Study the following epitable
function:
epitable <- function(exposure, outcome, ...){
#### Updated 2016-10-16
#### 2x2 table from 'xtabs' function
#### row names are exposure status
#### col names are illness outcome
#### ... = options to fisher.test functions
x <- xtabs(~ exposure + outcome, na.action=na.pass)
rowtot <- apply(x, 1, sum)
rowdist <- sweep(x, 1, rowtot, '/')
risk0 <- rowdist['N','Y']
risk1 <- rowdist['Y','Y']
rr <- risk1/risk0
or <- (risk1/(1-risk1)) / (risk0/(1-risk0))
ft <- fisher.test(x, ...)
pv <- ft$p.value
results <- unname(round(c(risk0, risk1, rr, or, pv), 2))
names(results) <- c('R0', 'R1', 'RR', 'OR', 'p.value')
list(data = x, results = results)
}
Here is an example of testing one food item:
epitable(oswego2$Baked.ham, oswego2$Ill)
## $data
## outcome
## exposure N Y
## N 12 17
## Y 17 29
##
## $results
## R0 R1 RR OR p.value
## 0.59 0.63 1.08 1.20 0.81
Use the epitable
function to test each food item to see if it is associated with developing illness. Construct a table with the following column headings:
- Food item
- \(R_0\)
- \(R_1\)
- \(RR\) (risk ratio)
- \(OR\) (odds ratio)
- Fisher \(p\) value
Discuss your findings.
5.8.4
Write a for
loop to automate the creation of the outbreak table from previous exercise.
5.8.4.1 Hint
outbreak <- matrix(NA, length(food.item), 5)
rownames(outbreak) <- food.item
colnames(outbreak) <- c('R.0','R.1','RR','OR','P value')

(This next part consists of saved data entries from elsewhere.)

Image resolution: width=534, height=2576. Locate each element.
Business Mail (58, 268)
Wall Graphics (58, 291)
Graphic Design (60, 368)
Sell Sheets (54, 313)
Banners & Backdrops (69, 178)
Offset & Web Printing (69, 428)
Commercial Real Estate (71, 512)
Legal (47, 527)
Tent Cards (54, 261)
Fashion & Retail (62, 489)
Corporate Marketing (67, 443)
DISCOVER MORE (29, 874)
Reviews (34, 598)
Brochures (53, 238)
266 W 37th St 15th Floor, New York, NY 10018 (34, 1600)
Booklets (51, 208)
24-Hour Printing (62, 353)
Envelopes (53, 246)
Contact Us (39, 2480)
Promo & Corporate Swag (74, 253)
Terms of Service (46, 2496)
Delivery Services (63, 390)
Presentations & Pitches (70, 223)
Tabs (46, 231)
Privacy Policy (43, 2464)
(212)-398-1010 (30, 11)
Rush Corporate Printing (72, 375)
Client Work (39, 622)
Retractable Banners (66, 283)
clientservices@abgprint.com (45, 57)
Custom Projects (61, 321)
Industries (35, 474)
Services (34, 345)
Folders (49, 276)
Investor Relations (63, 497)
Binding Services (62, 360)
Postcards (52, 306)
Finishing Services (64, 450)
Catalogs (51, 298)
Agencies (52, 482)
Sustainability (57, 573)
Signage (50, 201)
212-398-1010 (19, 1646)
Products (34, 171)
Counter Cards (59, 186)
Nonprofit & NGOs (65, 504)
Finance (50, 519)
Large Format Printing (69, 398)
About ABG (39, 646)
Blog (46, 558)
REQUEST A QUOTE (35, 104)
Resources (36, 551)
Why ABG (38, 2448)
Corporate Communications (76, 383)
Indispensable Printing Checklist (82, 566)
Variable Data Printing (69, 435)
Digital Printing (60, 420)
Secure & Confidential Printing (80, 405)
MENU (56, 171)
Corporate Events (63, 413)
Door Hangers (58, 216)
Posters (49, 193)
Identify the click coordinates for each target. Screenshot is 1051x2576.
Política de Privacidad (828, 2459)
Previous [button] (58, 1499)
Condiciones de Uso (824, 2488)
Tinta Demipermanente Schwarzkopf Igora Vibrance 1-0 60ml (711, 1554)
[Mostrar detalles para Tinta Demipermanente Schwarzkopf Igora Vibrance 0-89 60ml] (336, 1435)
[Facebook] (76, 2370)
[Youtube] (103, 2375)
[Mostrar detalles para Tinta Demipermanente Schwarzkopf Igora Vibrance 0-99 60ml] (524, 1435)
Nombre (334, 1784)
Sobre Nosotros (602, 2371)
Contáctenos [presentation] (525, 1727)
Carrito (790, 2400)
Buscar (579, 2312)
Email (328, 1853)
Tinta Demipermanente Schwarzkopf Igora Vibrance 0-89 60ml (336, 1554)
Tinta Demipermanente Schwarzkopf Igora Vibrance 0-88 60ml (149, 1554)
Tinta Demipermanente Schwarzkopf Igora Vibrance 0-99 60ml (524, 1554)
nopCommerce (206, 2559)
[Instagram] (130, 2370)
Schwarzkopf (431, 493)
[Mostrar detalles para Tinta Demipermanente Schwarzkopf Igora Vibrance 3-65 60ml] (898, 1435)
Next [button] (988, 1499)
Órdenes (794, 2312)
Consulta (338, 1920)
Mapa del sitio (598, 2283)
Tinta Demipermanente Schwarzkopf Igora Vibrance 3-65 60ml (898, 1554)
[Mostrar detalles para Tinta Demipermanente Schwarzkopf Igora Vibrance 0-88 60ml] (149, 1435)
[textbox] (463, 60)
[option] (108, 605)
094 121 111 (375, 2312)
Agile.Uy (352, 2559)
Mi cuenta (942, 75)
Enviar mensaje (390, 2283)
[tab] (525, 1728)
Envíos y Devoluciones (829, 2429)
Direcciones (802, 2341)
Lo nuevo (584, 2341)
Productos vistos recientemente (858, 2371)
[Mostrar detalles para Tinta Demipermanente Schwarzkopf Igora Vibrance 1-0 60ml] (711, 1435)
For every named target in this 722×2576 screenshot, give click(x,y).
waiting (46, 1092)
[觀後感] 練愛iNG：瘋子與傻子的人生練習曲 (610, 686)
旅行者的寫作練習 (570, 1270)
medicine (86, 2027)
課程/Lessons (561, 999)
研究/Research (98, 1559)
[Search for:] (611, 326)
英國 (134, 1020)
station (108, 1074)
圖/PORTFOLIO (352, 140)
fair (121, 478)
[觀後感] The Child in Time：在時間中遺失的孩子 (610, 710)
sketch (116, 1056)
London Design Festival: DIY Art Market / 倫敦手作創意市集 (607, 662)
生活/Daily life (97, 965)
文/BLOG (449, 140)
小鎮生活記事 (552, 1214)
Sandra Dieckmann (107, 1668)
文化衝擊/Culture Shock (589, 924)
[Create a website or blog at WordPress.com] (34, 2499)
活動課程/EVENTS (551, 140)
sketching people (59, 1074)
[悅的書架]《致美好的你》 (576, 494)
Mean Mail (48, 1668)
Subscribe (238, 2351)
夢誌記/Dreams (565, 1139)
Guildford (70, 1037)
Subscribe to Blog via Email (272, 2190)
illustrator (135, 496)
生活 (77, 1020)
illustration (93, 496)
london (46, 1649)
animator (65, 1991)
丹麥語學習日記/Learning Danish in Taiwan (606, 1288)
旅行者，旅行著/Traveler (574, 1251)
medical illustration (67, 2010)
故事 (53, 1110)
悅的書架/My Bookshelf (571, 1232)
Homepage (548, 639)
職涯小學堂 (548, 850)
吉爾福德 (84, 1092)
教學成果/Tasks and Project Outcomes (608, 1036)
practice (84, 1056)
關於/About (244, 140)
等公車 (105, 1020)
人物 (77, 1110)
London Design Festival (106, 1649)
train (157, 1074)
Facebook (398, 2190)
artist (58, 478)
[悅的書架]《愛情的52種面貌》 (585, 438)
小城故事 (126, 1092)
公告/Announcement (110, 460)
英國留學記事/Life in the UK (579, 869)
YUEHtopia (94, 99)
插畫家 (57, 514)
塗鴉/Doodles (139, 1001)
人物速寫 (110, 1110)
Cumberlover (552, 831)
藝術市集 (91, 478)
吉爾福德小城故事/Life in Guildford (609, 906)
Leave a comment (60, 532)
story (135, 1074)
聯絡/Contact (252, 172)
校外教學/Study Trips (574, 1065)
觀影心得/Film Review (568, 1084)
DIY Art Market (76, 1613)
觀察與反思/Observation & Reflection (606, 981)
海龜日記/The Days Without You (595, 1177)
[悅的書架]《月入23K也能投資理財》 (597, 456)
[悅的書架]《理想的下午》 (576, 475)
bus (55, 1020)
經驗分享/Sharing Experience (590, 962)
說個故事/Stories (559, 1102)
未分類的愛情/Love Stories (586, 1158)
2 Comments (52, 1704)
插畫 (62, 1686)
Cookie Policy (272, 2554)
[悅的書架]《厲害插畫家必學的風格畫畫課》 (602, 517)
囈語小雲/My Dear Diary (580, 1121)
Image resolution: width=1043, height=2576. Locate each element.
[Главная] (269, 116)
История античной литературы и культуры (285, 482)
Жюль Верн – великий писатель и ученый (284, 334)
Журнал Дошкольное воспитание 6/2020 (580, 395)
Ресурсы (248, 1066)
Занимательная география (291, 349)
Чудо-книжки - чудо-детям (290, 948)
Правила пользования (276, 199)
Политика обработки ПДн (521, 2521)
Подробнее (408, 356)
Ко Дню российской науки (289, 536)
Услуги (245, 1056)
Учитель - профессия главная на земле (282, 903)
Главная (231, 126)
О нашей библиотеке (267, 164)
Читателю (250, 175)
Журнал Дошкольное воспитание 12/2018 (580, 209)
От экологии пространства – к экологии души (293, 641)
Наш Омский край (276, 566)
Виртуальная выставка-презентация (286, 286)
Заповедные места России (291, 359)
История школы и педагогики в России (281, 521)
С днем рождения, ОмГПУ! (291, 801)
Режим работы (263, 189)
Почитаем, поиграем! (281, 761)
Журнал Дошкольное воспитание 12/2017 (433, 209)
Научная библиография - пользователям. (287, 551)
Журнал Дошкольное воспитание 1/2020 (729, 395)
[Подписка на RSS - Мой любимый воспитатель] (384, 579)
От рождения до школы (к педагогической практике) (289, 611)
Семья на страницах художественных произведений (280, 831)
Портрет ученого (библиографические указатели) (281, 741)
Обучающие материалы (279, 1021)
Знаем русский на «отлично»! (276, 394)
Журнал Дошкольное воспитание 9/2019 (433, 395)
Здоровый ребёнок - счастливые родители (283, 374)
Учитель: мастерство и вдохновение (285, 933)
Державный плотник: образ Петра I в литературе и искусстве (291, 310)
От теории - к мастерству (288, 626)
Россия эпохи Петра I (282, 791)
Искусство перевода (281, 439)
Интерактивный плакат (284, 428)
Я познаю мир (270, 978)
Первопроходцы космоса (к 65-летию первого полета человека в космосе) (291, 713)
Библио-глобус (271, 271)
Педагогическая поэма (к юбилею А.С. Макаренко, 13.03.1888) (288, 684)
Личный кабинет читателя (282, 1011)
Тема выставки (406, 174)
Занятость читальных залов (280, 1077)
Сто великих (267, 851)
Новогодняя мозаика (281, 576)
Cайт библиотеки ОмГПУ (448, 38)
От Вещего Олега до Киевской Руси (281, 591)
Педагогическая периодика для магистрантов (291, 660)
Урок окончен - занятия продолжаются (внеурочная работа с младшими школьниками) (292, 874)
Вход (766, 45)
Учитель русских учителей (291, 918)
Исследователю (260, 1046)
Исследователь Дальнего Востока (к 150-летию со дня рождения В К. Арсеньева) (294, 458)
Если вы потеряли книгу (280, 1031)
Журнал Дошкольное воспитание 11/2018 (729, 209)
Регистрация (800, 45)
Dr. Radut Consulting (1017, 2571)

for(i in 1:length(food.item)) {
outbreak[i,] <- epitable(oswego2[,food.item[i]], oswego2$Ill)$results
}
outbreak
5.8.5
Study the following use of lapply
and sapply
. Explain how both functions work, and what are their differences.
lapply(oswego2[,food.item], function(x) epitable(x, oswego2$Ill)$results)
## $Baked.ham
## R0 R1 RR OR p.value
## 0.59 0.63 1.08 1.20 0.81
##
## $Spinach
## R0 R1 RR OR p.value
## 0.62 0.60 0.97 0.92 1.00
##
## $Mashed.potato
## R0 R1 RR OR p.value
## 0.62 0.62 1.00 1.00 1.00
##
## $Cabbage.salad
## R0 R1 RR OR p.value
## 0.60 0.64 1.08 1.22 0.81
##
## $Jello
## R0 R1 RR OR p.value
## 0.58 0.70 1.21 1.68 0.44
##
## $Rolls
## R0 R1 RR OR p.value
## 0.66 0.57 0.86 0.68 0.48
##
## $Brown.bread
## R0 R1 RR OR p.value
## 0.58 0.67 1.14 1.43 0.62
##
## $Milk
## R0 R1 RR OR p.value
## 0.62 0.50 0.81 0.61 0.64
##
## $Coffee
## R0 R1 RR OR p.value
## 0.61 0.61 1.00 1.00 1.00
##
## $Water
## R0 R1 RR OR p.value
## 0.65 0.54 0.84 0.64 0.45
##
## $Cakes
## R0 R1 RR OR p.value
## 0.54 0.68 1.24 1.75 0.34
##
## $Vanilla.ice.cream
## R0 R1 RR OR p.value
## 0.14 0.80 5.57 23.45 0.00
##
## $Chocolate.ice.cream
## R0 R1 RR OR p.value
## 0.74 0.53 0.72 0.40 0.09
##
## $Fruit.salad
## R0 R1 RR OR p.value
## 0.61 0.67 1.10 1.29 1.00
t(sapply(oswego2[,food.item], function(x) epitable(x, oswego2$Ill)$results))
## R0 R1 RR OR p.value
## Baked.ham 0.59 0.63 1.08 1.20 0.81
## Spinach 0.62 0.60 0.97 0.92 1.00
## Mashed.potato 0.62 0.62 1.00 1.00 1.00
## Cabbage.salad 0.60 0.64 1.08 1.22 0.81
## Jello 0.58 0.70 1.21 1.68 0.44
## Rolls 0.66 0.57 0.86 0.68 0.48
## Brown.bread 0.58 0.67 1.14 1.43 0.62
## Milk 0.62 0.50 0.81 0.61 0.64
## Coffee 0.61 0.61 1.00 1.00 1.00
## Water 0.65 0.54 0.84 0.64 0.45
## Cakes 0.54 0.68 1.24 1.75 0.34
## Vanilla.ice.cream 0.14 0.80 5.57 23.45 0.00
## Chocolate.ice.cream 0.74 0.53 0.72 0.40 0.09
## Fruit.salad 0.61 0.67 1.10 1.29 1.00
5.8.6
Study the following R code and explain the final answer for g(2)
:
a = 1
b = 2
f <- function(x) {
a * x + b
}
g <- function(x) {
a = 2
b = 1
f(x)
}
g(2)
## [1] 4
5.8.7
Study the following R code and explain the final answer for g(2)
:
g <- function(x) {
a = 2
b = 1
f <- function(x) {
a * x + b
}
f(x)
}
g(2)
## [1] 5
Bibliography
Selvin, S. 1998. Modern Applied Biostatistical Methods Using S-Plus. New York: Oxford University Press.